Page:

+===+

Quelle qu’en soit la portée réelle dans l’histoire concrète, cette interdiction de contraindre au culte rend caduques toutes les pratiques religieuses peu ou prou coercitives qui dérivent, pour s’en tenir au christianisme, du fameux « Contrains-les d’entrer[7] » (Luc, 14,23). C’est toute une filière cléricale, inspirée de cette parabole, qui aboutira, par exemple, à l’anathème de Pie IX, dans un Syllabus annexé à l’encyclique « Quanta cura » : « Anathème à qui dira, a. 11 : il est libre à chaque homme d’embrasser et de professer la religion qu’il aura réputée vraie d’après les lumières de sa raison » (1864) : ou encore à cette formule sans équivoque donnée, en 1832, à propos de la condamnation de Lamennais : « De cette source putride de l’indifférentisme a découlé cette opinion absurde et erronée ou plutôt ce délire, à savoir que doit être revendiquée pour chacun la liberté de conscience » (encyclique Mirari vos)[8]. Cependant, cette interdiction de contraindre concerne aussi tous ceux qui s’efforcent d’empêcher la pratique cultuelle.
La loi de l’État républicain articule une relation verticale de pouvoir à l’égard des rapports possibles de chaque citoyen avec le religieux. Cette obéissance à la loi permettrait donc à chacun de rompre légalement toute domination éventuelle, réelle ou possible, du religieux sur lui-même, pour autant qu’il n’y a pas expressément consenti. Ainsi, la loi fait de chacun, qu’il l’accepte ou non, qu’il le sache ou non, une volonté absolument autonome en matière religieuse - ou plutôt, et c’est primordial si l’on veut faire une analyse rigoureuse, psycho-politique ou phénoménologique, de la conscience dans un ordre laïque, la loi présuppose que chacun possède une telle volonté.
Cette loi s’impose à chaque citoyen car la République « est » laïque. Par exemple :
« Article premier. La France est une république indivisible, laïque, démocratique et sociale. Elle assure l’égalité devant la loi de tous les citoyens sans distinction d’origine, de race ou de religion. Elle respecte toutes les croyances. » (non souligné dans le texte) Constitution du 4 octobre 1958.

+===+

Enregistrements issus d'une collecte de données
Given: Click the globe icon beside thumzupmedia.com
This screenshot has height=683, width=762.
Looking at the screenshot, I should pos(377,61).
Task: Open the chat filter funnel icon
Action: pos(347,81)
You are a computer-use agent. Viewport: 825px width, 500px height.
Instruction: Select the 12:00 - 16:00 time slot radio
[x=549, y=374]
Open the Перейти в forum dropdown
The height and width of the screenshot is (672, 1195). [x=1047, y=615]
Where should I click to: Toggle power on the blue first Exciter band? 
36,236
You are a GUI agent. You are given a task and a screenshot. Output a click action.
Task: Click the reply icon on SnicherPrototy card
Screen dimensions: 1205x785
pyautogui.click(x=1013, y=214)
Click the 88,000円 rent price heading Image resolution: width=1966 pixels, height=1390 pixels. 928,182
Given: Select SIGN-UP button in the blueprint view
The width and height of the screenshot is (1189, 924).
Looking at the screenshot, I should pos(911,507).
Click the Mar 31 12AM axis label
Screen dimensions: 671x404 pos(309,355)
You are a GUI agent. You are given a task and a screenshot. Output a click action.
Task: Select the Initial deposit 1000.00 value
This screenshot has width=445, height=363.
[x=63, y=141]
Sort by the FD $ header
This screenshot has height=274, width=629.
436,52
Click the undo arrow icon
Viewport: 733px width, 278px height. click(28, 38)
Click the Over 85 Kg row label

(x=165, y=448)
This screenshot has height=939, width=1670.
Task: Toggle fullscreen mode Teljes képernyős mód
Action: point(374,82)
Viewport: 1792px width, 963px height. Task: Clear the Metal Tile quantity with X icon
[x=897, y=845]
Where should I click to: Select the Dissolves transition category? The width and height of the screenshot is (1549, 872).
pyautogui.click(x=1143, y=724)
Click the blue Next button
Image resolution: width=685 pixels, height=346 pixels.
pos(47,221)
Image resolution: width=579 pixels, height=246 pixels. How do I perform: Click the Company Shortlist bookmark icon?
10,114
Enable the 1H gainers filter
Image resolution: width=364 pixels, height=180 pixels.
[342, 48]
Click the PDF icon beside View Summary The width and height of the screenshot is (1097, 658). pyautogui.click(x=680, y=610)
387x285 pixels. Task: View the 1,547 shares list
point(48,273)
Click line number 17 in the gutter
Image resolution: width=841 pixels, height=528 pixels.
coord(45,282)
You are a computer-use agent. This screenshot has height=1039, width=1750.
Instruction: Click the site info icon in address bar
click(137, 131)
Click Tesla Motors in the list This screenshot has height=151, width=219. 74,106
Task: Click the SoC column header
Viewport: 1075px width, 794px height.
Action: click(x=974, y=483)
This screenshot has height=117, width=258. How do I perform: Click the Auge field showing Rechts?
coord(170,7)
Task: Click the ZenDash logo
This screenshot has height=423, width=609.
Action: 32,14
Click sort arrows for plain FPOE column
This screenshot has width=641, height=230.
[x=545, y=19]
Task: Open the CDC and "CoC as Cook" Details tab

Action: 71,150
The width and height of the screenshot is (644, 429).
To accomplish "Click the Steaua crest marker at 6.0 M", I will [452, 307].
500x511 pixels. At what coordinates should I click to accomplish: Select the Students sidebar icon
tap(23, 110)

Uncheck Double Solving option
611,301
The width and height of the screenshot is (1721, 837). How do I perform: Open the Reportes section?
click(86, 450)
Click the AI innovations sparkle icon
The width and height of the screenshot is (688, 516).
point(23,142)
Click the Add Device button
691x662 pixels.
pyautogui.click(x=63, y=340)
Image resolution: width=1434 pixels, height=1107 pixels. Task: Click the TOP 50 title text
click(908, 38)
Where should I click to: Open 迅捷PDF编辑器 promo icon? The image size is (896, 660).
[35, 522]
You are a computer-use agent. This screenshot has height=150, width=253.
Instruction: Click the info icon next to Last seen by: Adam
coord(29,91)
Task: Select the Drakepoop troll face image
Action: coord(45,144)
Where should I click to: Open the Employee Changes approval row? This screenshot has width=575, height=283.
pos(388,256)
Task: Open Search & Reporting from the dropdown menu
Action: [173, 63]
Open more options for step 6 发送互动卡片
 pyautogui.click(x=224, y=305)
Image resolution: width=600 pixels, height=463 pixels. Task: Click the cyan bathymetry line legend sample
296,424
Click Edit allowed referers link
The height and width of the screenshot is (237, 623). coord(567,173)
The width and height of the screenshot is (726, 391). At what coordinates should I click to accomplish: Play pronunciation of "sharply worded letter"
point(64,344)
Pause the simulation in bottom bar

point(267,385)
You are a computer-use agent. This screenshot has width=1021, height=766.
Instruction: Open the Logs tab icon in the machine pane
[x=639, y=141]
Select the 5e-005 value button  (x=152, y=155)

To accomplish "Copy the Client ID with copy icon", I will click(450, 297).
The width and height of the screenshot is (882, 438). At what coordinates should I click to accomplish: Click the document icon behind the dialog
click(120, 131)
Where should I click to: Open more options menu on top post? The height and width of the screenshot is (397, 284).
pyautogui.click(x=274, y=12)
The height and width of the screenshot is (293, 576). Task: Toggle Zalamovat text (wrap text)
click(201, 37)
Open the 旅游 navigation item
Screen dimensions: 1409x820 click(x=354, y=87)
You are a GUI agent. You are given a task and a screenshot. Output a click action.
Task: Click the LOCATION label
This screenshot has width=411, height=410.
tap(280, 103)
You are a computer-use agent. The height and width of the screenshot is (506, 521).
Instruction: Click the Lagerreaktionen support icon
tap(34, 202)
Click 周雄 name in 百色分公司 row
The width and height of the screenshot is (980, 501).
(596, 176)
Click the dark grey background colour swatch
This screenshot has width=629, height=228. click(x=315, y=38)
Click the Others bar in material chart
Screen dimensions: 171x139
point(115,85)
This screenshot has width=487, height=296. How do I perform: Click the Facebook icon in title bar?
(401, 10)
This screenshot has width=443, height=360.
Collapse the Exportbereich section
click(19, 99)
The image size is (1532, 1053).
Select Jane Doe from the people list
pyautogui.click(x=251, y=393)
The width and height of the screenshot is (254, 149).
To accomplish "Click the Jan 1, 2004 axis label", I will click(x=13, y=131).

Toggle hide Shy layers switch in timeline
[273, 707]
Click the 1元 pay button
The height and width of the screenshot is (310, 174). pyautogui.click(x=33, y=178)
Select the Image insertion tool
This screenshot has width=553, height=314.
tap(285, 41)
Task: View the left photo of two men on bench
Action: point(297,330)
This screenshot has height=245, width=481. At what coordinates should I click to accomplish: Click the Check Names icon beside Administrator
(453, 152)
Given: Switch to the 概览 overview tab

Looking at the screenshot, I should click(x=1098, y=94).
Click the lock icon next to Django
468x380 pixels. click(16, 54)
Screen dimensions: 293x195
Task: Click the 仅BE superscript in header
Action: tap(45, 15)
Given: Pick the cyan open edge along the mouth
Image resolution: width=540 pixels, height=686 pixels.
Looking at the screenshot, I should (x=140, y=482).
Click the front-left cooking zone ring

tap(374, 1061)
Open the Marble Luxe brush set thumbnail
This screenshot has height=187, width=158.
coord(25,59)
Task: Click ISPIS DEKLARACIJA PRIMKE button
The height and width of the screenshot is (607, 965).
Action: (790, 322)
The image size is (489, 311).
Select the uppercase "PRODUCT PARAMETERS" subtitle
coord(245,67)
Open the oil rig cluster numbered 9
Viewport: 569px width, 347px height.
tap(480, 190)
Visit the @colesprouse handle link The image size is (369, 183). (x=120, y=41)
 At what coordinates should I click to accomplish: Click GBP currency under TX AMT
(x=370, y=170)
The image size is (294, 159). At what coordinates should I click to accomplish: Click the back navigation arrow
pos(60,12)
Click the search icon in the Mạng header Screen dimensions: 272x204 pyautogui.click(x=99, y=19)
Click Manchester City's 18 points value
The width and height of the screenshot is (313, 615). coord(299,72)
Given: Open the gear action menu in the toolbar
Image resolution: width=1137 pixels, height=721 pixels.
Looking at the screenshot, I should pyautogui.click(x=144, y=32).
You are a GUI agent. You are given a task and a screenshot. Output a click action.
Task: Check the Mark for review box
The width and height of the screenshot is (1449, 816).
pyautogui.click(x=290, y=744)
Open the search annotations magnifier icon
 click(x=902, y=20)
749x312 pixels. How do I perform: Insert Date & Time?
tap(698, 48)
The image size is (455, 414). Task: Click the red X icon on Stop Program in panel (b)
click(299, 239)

+===+

Recopiez fidèlement, s'il vous plaît, le passage du texte sur la laïcité qui s'ouvre sur les mots contenant « Cette loi s’impose » et se clôt sur « 4 octobre 1958. ». Seul le texte sur la laïcité sert de source ici.

Cette loi s’impose à chaque citoyen car la République « est » laïque. Par exemple :
« Article premier. La France est une république indivisible, laïque, démocratique et sociale. Elle assure l’égalité devant la loi de tous les citoyens sans distinction d’origine, de race ou de religion. Elle respecte toutes les croyances. » (non souligné dans le texte) Constitution du 4 octobre 1958.